There are other sections on this site depending on your issue - FLOODING,
IDLE, CRUISING, ACCELERATING, and ACCELERATION AT HIGH RPM. Feel free to check the page
corresponding to your issue.
As far as a carburetor's concerned, very little happens during cruising...
- throttle's kept constant as are the throttle plates
- fuel's pulled in from the main jets
- at high rpm's, secondaries may be open and fuel pulled from the secondary jets
Problems at cruise are generally either:
- a miss/missing (typically feels like the gas was instantly let go for just a fraction of a second)
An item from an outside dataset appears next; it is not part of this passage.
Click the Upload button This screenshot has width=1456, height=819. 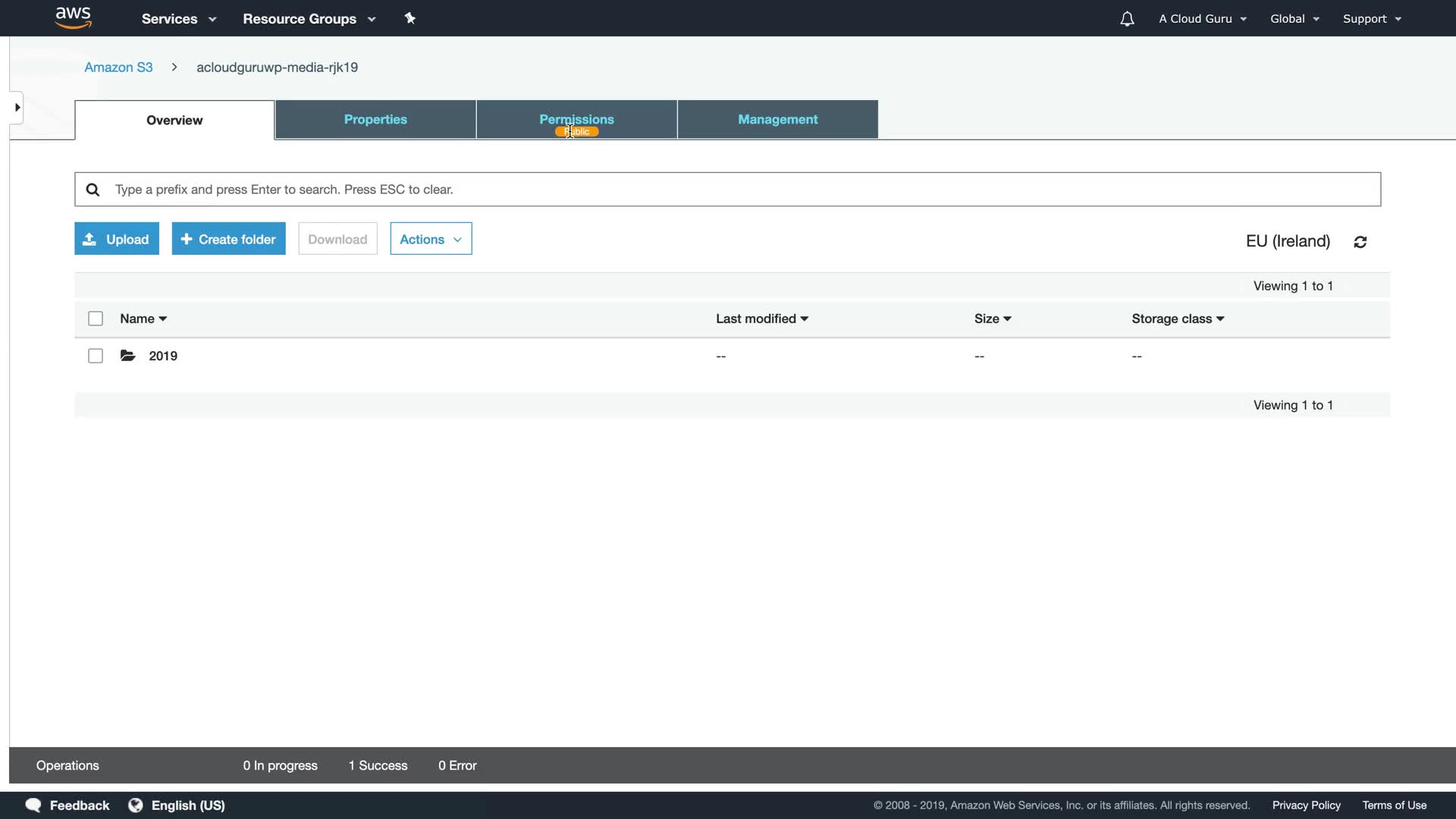117,239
- a decrease in power/speed despite the throttle being kept steady
3 times per rotar rotation, it's expected that there's a proper air/fuel mix in the combustion area (near
the spark plugs), and the spark plug fires at the right time, igniting the mixture properly and fully each time. A
miss, stutter, or mild bucking is USUALLY caused by a weak spark or no spark. Improper timing can cause the spark to
happen at a less-than-ideal time as well, causing a miss. If that's not the issue, it could be carb related as
1) Check the float levels, both back and front (you'll need a mirror to see the float glass at the rear of the
carb - firewall side). They should both be in the center.
2) With the car running, stopped, and in park/neutral, have an assistant increase the engine speed while you look
down the carb. Alternately, you can move the throttle by hand from within the engine bay to increase it. Make sure fuel
is flowing from both primary jets evenly throughout the RPM range. If one side is more heavy than the other,
doesn't seem to spray as well as the other, etc., something in the carb may be plugged.
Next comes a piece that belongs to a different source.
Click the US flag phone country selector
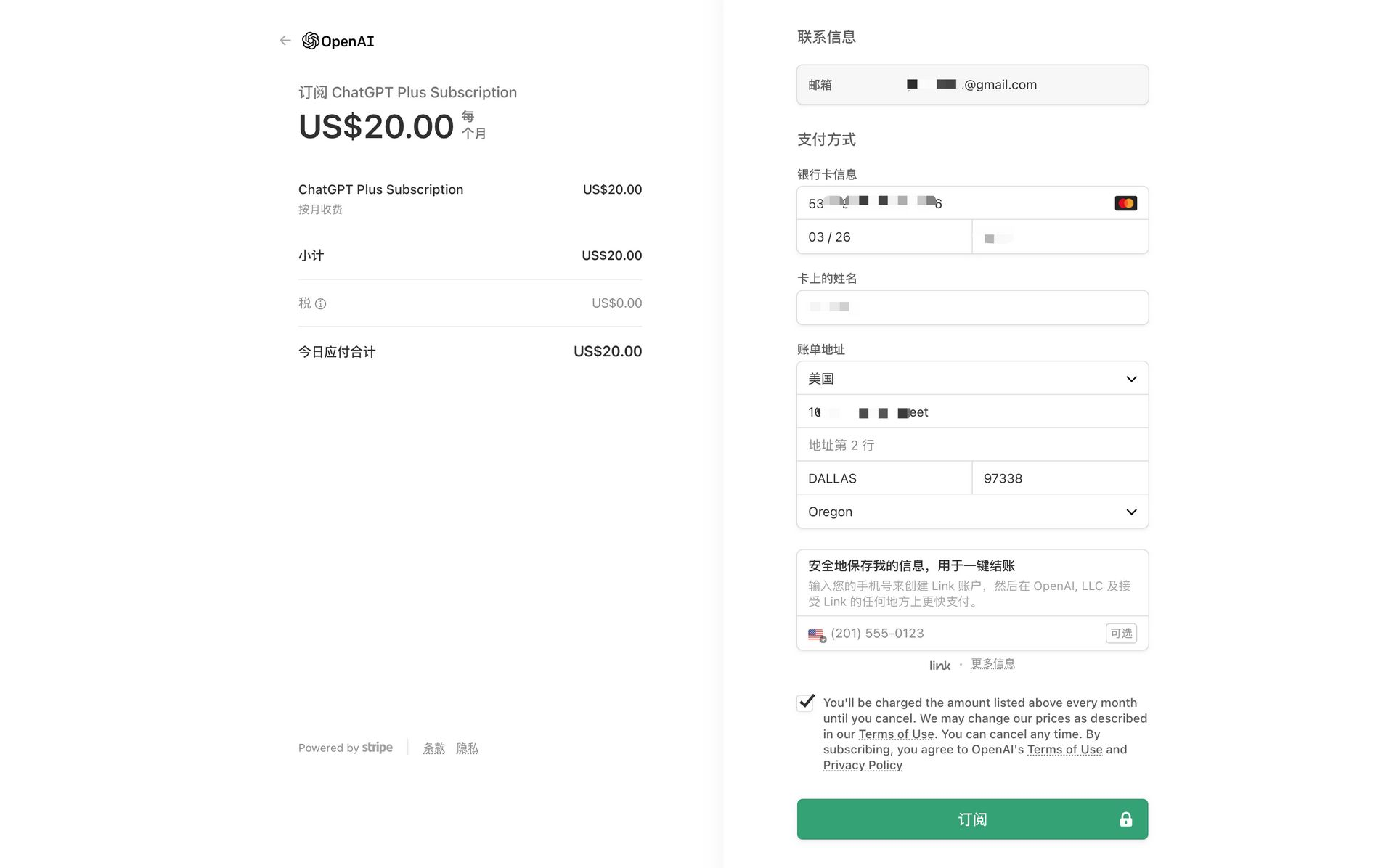The height and width of the screenshot is (868, 1394). tap(816, 634)
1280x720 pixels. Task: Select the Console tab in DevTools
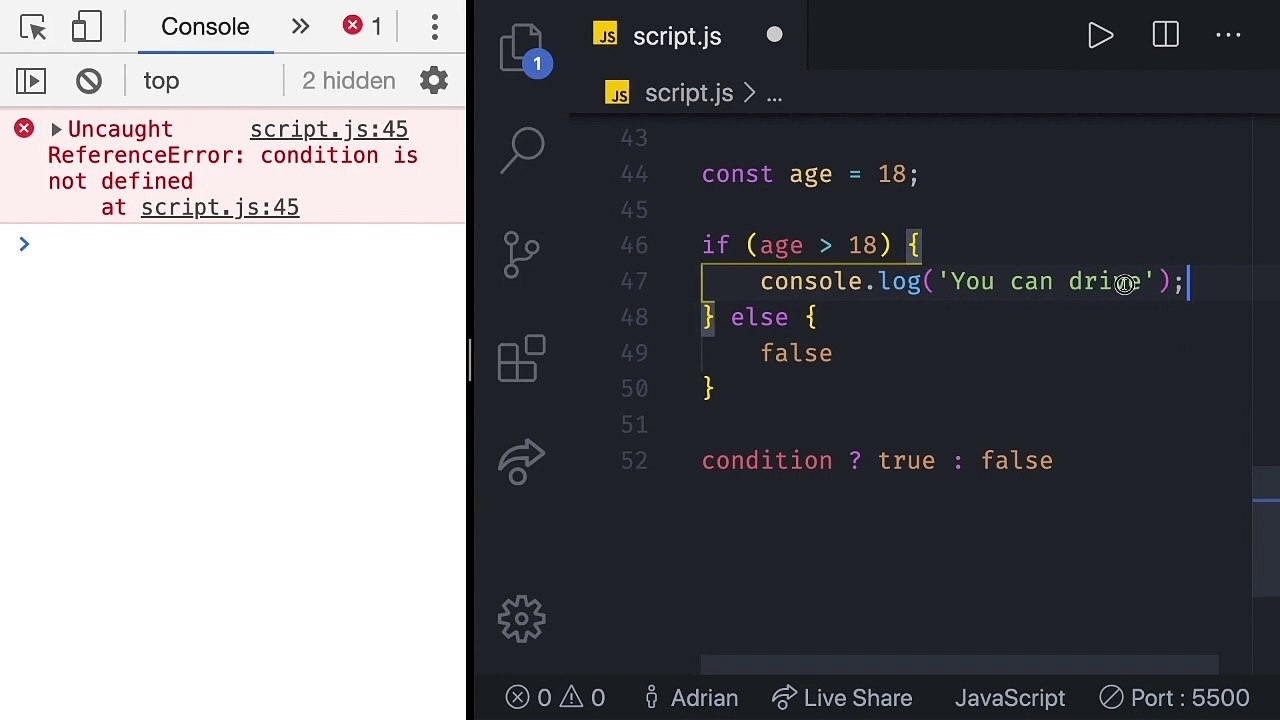(205, 27)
Failing that, it's usually not a carb issue and you should generally be checking elsewhere.
DECREASE IN POWER/SPEED
There's usually just one cause for this... Not enough fuel.
1) Most of the time it's a plugged fuel filter - not enough gas gets to the carb and slowly the float level
drops as you drive. Replacing the fuel filter is obviously the solution. If it cures the problem but only temporarily,
you may have a bunch of rust in the gas tank. Either stock up on filters, or get the tank replaced.
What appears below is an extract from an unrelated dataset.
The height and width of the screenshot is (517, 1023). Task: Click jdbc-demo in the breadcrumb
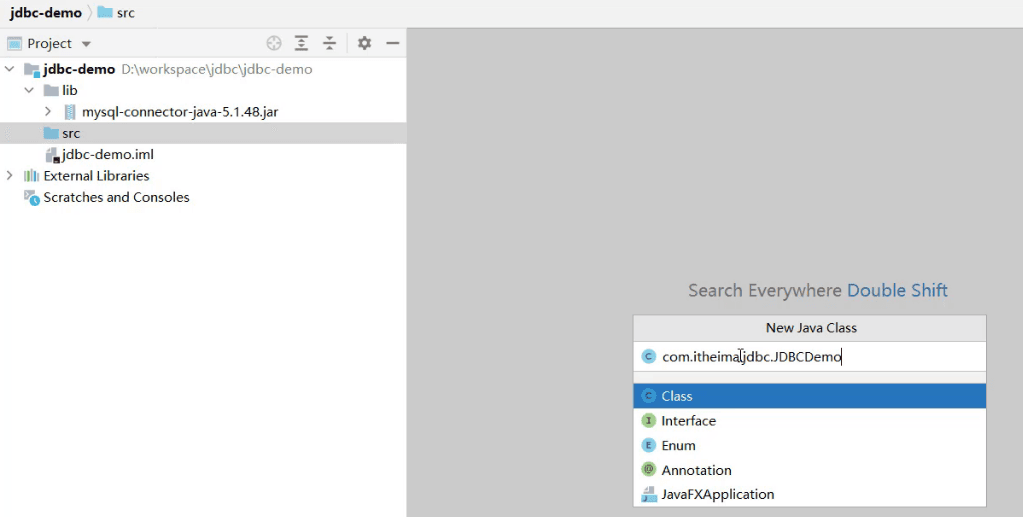46,13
2) It can also be a plugged screen in the fuel inlet of the carb. If you've bypassed the fuel filter, the screen
takes over as the filter. It's accessed by removing the fuel hoses, removing the bolt near the hoses that holds the
assembly to the side of the carb, and then removing the top 2 bolts connecting the 2 fuel "rails" to the top
of the carb. (one at the front bumper-side and one at the rear firewall-side of the carb). Be careful not to lose any
washers, and make sure everything's bolted back nice and tight afterwards or you'll get some leaks. Be careful
with the screen too. If you remove/destroy it, any gunk that gets by the filter is just going to plug up the carb.
Air horn is upside-down
(A) top 2 bolts - screens within IIRC (B) bolt holding assembly to the side (remove first, reinstall last)
3) It could also be a carb running too rich. When the engine's cold it likes a lot of fuel. When it's
warm/hot.... not so much. It'll be more inclined to flood/miss/die. Check the floats, and consider taking the carb
apart in case some of the air bleeds are plugged.
That's generally about it as far as the fuel/carb end is concerned.